What is needed here is an exact repetition of the records below, beginning at the line that has "is (401, 765)." and stopping after the line that has "is (1512, 795).".

(Data for this exercise)

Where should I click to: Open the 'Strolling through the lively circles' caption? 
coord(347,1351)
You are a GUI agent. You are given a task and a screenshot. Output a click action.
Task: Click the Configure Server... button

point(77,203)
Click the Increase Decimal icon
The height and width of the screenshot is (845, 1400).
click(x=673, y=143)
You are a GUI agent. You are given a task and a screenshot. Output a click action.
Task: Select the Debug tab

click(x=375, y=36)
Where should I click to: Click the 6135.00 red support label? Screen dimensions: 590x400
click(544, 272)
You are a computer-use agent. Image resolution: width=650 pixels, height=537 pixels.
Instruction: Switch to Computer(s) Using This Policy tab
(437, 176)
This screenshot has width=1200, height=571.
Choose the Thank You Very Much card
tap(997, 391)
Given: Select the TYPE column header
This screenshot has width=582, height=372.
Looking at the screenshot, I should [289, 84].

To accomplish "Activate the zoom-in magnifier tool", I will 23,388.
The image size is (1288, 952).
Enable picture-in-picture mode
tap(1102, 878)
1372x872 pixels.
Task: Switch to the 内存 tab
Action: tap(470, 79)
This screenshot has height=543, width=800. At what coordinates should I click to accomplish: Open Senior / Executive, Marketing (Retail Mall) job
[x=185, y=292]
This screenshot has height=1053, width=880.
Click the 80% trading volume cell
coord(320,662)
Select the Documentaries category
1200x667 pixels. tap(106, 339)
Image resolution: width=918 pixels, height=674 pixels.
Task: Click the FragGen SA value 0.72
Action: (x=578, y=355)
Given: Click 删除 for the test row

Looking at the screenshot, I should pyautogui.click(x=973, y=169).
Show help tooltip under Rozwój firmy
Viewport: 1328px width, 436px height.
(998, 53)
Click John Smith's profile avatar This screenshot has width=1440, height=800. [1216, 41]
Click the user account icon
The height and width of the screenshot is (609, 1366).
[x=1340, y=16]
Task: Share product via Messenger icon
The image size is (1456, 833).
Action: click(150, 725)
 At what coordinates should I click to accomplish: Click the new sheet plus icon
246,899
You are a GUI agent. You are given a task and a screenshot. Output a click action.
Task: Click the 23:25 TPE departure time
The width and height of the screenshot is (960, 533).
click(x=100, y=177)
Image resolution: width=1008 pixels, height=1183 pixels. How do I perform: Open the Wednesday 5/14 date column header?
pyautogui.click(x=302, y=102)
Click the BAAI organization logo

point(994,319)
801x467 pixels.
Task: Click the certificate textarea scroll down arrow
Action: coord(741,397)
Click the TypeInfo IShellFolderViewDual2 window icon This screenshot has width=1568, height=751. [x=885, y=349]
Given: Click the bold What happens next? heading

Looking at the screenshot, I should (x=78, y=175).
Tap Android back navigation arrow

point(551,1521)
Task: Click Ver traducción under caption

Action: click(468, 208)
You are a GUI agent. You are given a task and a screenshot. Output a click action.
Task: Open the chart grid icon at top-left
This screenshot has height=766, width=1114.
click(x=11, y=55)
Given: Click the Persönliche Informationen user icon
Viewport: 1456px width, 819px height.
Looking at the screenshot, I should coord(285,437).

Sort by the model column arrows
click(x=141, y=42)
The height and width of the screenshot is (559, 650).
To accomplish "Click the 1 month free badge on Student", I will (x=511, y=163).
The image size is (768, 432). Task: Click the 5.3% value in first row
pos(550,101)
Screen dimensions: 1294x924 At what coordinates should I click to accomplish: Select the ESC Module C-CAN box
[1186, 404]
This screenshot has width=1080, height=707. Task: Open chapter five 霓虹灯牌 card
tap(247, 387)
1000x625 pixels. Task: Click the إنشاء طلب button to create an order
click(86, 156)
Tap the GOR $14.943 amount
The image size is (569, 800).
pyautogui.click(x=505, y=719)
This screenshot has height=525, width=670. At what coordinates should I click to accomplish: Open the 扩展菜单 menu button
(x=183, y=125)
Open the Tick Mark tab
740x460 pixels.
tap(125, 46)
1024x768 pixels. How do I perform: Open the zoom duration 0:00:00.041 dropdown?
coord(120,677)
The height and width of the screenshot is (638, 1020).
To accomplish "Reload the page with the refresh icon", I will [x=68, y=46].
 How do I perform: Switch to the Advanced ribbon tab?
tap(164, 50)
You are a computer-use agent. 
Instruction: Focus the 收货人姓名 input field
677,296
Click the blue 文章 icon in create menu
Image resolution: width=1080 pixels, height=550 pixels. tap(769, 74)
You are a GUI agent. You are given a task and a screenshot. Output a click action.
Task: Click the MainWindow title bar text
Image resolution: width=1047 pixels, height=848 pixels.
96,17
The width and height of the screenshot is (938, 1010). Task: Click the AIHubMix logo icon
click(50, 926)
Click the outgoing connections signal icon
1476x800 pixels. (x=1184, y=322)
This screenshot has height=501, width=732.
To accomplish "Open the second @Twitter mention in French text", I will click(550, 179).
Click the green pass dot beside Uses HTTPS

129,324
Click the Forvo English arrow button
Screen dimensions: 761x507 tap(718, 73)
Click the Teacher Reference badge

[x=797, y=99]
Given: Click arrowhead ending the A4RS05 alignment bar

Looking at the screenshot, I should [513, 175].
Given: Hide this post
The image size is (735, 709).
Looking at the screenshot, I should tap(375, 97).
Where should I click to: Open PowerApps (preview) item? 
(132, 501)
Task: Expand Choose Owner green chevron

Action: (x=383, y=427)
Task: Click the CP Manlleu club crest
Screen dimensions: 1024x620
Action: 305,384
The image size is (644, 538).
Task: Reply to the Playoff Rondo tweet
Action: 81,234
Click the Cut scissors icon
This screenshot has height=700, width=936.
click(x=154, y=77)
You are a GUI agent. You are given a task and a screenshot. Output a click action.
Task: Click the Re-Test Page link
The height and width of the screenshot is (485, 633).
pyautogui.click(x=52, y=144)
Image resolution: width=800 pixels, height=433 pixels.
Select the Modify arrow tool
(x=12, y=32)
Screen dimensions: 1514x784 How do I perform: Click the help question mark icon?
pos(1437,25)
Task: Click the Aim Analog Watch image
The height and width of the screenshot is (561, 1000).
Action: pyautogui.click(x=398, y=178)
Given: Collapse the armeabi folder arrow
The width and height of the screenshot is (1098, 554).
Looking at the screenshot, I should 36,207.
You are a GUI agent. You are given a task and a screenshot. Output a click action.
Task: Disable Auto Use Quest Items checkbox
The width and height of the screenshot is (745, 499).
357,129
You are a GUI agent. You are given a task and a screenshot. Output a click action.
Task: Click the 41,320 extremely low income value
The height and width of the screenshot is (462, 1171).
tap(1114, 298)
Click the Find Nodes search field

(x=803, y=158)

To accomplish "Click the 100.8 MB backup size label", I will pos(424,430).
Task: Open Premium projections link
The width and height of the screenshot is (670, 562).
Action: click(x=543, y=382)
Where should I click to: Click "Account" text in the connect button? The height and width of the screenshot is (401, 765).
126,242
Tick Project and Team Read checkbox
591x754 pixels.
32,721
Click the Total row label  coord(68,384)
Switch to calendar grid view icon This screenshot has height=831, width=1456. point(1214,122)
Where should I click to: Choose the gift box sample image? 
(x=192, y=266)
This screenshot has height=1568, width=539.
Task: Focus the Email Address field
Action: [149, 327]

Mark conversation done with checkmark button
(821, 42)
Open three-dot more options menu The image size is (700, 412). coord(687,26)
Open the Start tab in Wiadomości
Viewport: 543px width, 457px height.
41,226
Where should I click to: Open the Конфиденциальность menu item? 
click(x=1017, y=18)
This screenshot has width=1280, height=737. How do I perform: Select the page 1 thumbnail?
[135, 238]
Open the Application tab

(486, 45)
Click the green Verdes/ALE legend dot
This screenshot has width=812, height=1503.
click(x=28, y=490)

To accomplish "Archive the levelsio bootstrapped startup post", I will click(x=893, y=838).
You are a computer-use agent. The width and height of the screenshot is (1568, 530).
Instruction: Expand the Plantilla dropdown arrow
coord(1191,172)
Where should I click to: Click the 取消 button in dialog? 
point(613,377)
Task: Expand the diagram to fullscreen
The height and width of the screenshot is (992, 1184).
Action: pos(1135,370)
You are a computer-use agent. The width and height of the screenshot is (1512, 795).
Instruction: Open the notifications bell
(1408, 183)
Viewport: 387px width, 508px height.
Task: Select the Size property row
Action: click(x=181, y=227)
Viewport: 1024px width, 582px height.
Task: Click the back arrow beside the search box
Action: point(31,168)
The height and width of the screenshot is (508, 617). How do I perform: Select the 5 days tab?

(End Data for this exercise)

Response to the task.
Where should I click to: Click "Account" text in the connect button? The height and width of the screenshot is (401, 765).
126,242
Tick Project and Team Read checkbox
591x754 pixels.
32,721
Click the Total row label  coord(68,384)
Switch to calendar grid view icon This screenshot has height=831, width=1456. point(1214,122)
Where should I click to: Choose the gift box sample image? 
(x=192, y=266)
This screenshot has height=1568, width=539.
Task: Focus the Email Address field
Action: [149, 327]

Mark conversation done with checkmark button
(821, 42)
Open three-dot more options menu The image size is (700, 412). coord(687,26)
Open the Start tab in Wiadomości
Viewport: 543px width, 457px height.
41,226
Where should I click to: Open the Конфиденциальность menu item? 
click(x=1017, y=18)
This screenshot has width=1280, height=737. How do I perform: Select the page 1 thumbnail?
[135, 238]
Open the Application tab

(486, 45)
Click the green Verdes/ALE legend dot
This screenshot has width=812, height=1503.
click(x=28, y=490)

To accomplish "Archive the levelsio bootstrapped startup post", I will click(x=893, y=838).
You are a computer-use agent. The width and height of the screenshot is (1568, 530).
Instruction: Expand the Plantilla dropdown arrow
coord(1191,172)
Where should I click to: Click the 取消 button in dialog? 
point(613,377)
Task: Expand the diagram to fullscreen
The height and width of the screenshot is (992, 1184).
Action: pos(1135,370)
You are a computer-use agent. The width and height of the screenshot is (1512, 795).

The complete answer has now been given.